- Born: January 12, 1896 Cambridge, Massachusetts, United States
- Died: April 23, 1986 (aged 90)
- Education: Harvard College, Massachusetts Institute of Technology
- Occupation: Entrepreneur
- Known for: Co-founder of the Sheraton Hotels and Resorts
- Spouse: Eleanor Turner ​(m. 1924)​
- Children: 5, including Robin Moore

= Robert Lowell Moore =

American hotelier (1896–1986)

Robert Lowell Moore (January 12, 1896 - April 23, 1986) was an American businessman who was the co-founder of the Sheraton Hotels and Resorts international chain along with his college roommate Ernest Henderson. He was also the father of author Robin Moore.

== Early life, military service and education ==
Robert Lowell Moore was born on January 12, 1896 to James Lowell Moore and Jane Hancox Newell in Cambridge, Massachusetts. Through his maternal grandmother, Moore was a descendant of the minister William Wells.
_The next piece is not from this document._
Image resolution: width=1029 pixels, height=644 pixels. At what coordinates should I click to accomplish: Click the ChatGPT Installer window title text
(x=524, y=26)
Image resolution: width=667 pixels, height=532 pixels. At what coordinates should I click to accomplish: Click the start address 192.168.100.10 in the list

Moore grew up and attended high school in Wayland, Massachusetts. He then attended Harvard College where he was roommates with Ernest Henderson. Together the two would create and grow the international chain of Sheraton Hotels and Resorts.

In 1916 Moore took leave from Harvard to work as an ambulance driver in France during World War I. In 1917 he enlisted in the United States Army Air Service and served as a pilot. After the war, Moore enrolled in the Massachusetts Institute of Technology, and in 1921 he graduated with a degree in business engineering.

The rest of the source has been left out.